On the Road North Again

I lay naked in my sleeping bag seeking out constellations in the sea of stars overhead. Typically it’s not difficult to find Orion or the Big Dipper when only 20 stars are visible in the suburban night. Now it was like finding Waldo in a crowd. Jeep and I had thrown down our bags just about a mile from Highway 5, off a dirt road, behind his car. I was looking for a shooting star – something that would indicate the wildness I was yearning to return to. Once again, I had lost myself in over-productivity. It was time for nature to regain her rightful position at the helm of my mind, heart and soul. Suddenly Jeep sat up and stared at the lights of a large truck. “It’s slowing down.”

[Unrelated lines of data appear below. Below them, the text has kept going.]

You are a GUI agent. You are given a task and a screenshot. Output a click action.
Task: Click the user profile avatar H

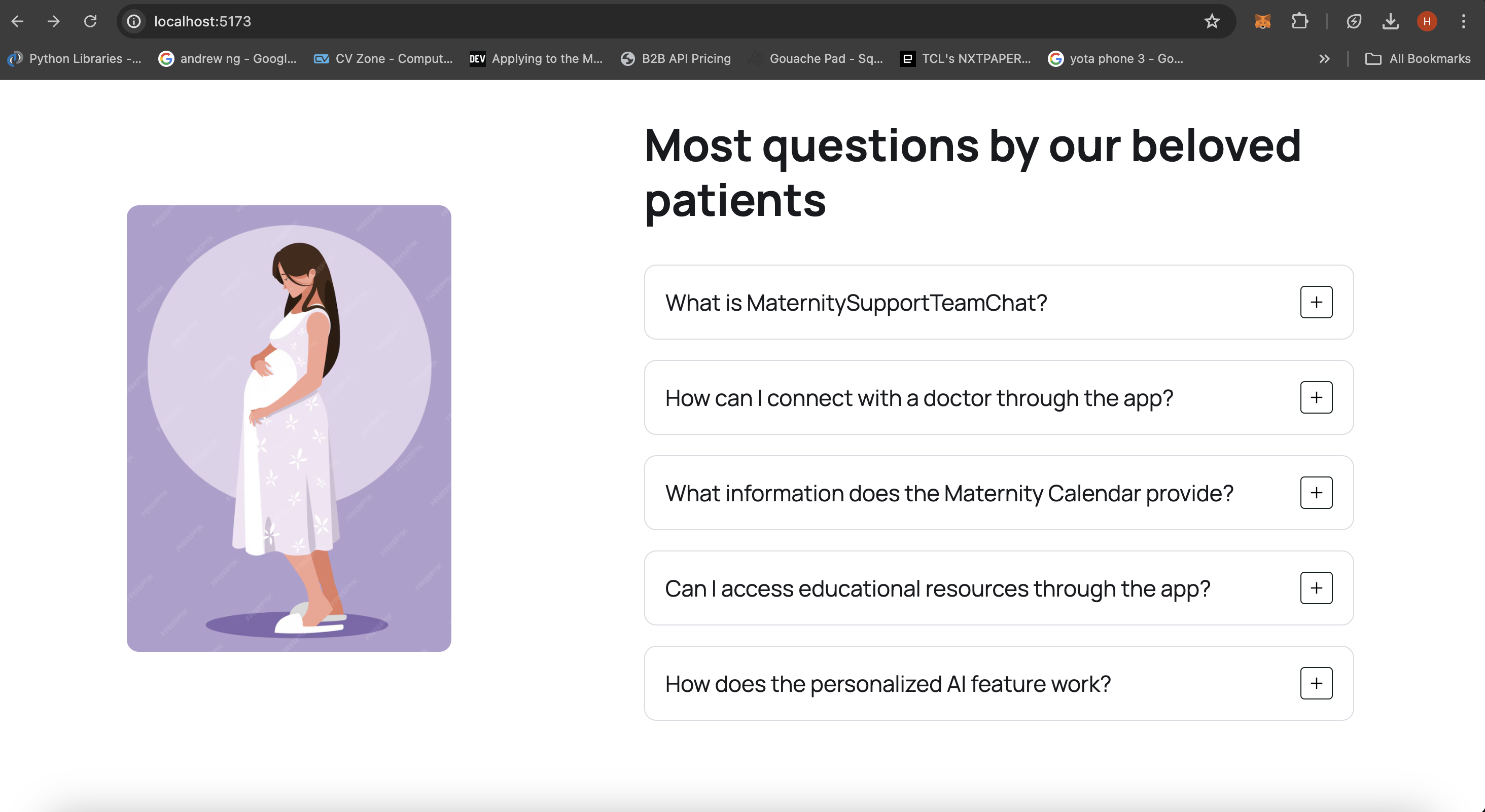coord(1427,21)
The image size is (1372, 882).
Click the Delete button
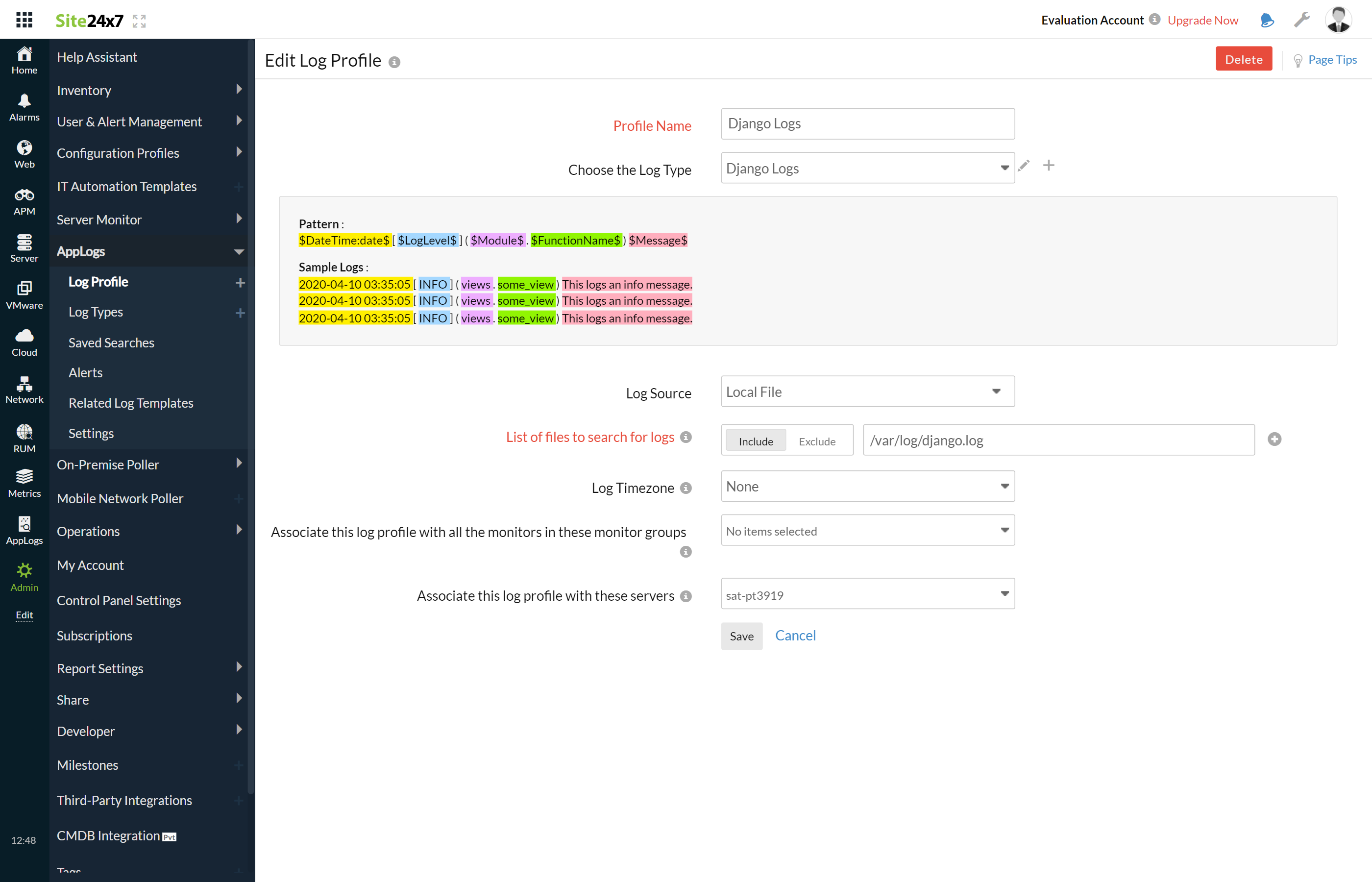coord(1244,58)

I couldn’t tell whether this was his natural suspicion of society in general or his acute, intuitive and accurate sense of his immediate surroundings. Sure enough the large flat bed truck pulled off the highway and onto the dirt road where we lay snuggled into our bags.  “We’re going to get kicked out of here,” Jeep commented, lying back down.As the truck rumbled closer and closer, the headlights lit up the desert landscape around us. I wriggled deeper into my bag, tucking my hair around me. I wondered if I would shamefully scamper for my clothes and dignity in front of the stranger or stand up fiercely naked, and gather my things deliberate and slow. The truck rolled twenty feet passed our car and kept going. Jeep sat up. “They are bringing in the bees.”“How do you know?” I asked looking at the rising dust after the semi.” I can see the apiaries,” he said. “This is the time of year to transport the bees and they do it at night when the bees are asleep.”Memories of the research for Edible OC article came to mind. Yes, we were surrounded by thousands of almond orchards in central California.

My stomach turned, thinking of these over-worked bees that are at the crux of our dependency on fruits, vegetables and nuts and the deplorable way we treat them, because basically we are blissfully ignorant, have no land ethic and see ourselves as superior to every creature. The next morning we drove through Altamont Pass Wind Farm: seven thousand wind turbines creating “green energy” whose supporters neglect to mention the massive amounts of bats and birds of prey that are killed every year – including the eagle at a rate of nearly 70 dead birds a year.

I wonder if people will someday accept that our national symbol for freedom is just a mythical representation and no longer a fierce, independent creature. Once in Berkeley we while waiting for the North Face outlet to open we strolled by Ten Speed Press, my first publisher - a funky institution that stood apart from the NYC publishing world with daring audacity. A few years ago, after Random House bought them out they closed down their offices on Harrison St. Weeds had grown up around the sign. Neglected, forgotten, this building with so many wonderful memories, wasn’t a pretty sight for a future of independent thought.It all made me sad … will we really continue this disconnect from nature and allow our wildness to become extinct? Or maybe we will find a way to let the past teach us a little wisdom and humilty?